I'm doing an exercise in algebraic geometry where I have to find an $\mathcal{O}_X$-module $\mathcal{G}$ over an algebraic variety $X$ such that the canonical morphism $$ (\mathcal{G}^{\mathbb{N}})_x\rightarrow (\mathcal{G}_x)^\mathbb{N}$$ Is not injective.
The problem has as hint to consider $X=\mathbb{A}^1(k)$, $x=0$, a sequence $\{a_n\}\subset \mathbb{A}^1\setminus \{0\}$ and the direct sum of the $\mathcal{O}_X$-modules whose support is the point $a_n$. But I can't figure out who are those modules!

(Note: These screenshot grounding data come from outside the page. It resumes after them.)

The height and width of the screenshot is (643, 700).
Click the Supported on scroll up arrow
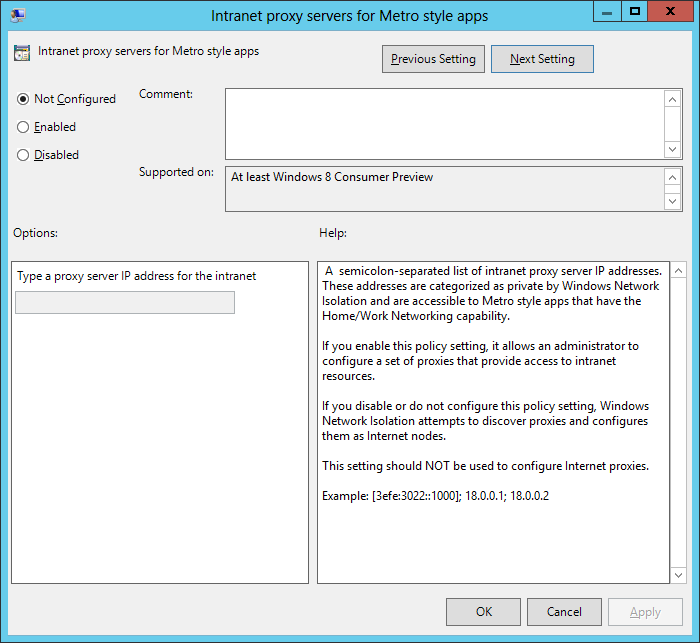(x=673, y=176)
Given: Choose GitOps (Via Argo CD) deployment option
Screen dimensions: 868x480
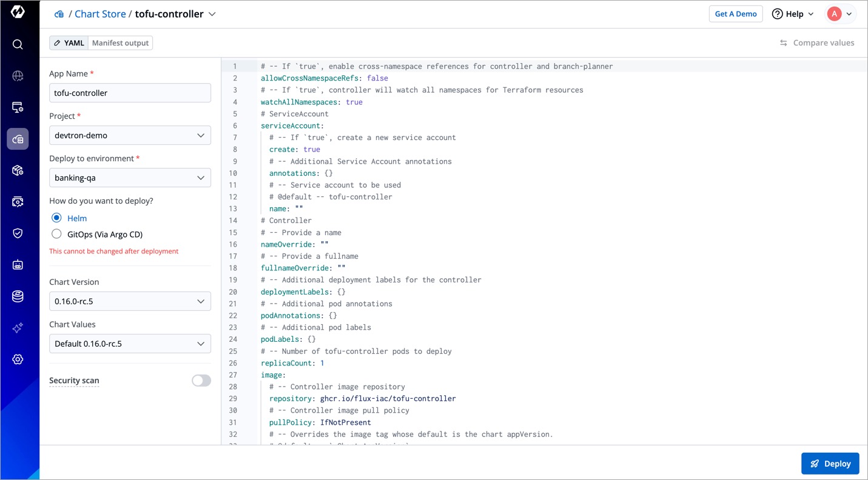Looking at the screenshot, I should 56,234.
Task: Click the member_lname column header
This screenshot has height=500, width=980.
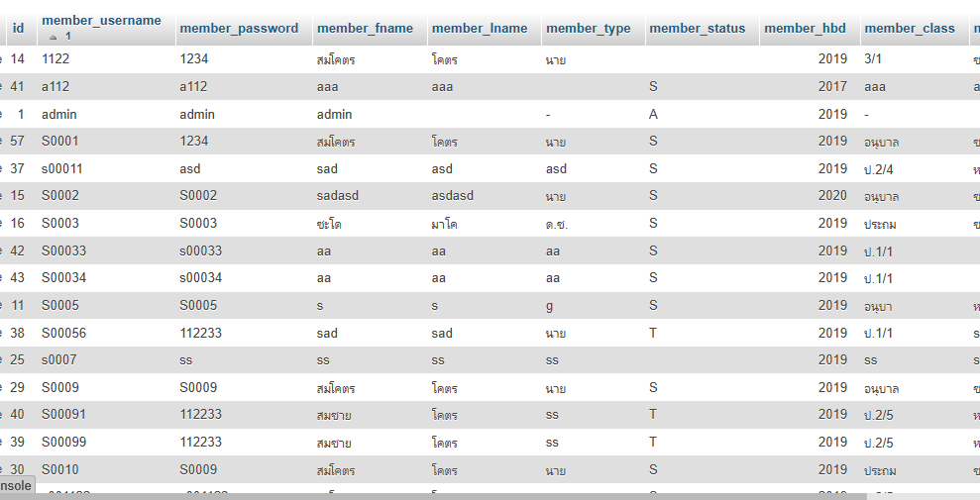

If the support of a sheaf of groups $\mathcal{F}$ is defined as the set of points $x\in X$ such that $\mathcal{F}_x\neq 0$. Then I think that a sheaf has a single point as support iff the sheaf is a skyscraper sheaf. But I can't give an structure of $\mathcal{O}_X$-module to an skyscraper sheaf.
I have an example of such a $\mathcal{G}$ when $X$ is a disjoint union of numerable copies of $\mathbb{A}^1$, but this is not an algebraic variety.
If you can give me an example that works or explain me the hint better I will be grateful. Thanks in advance.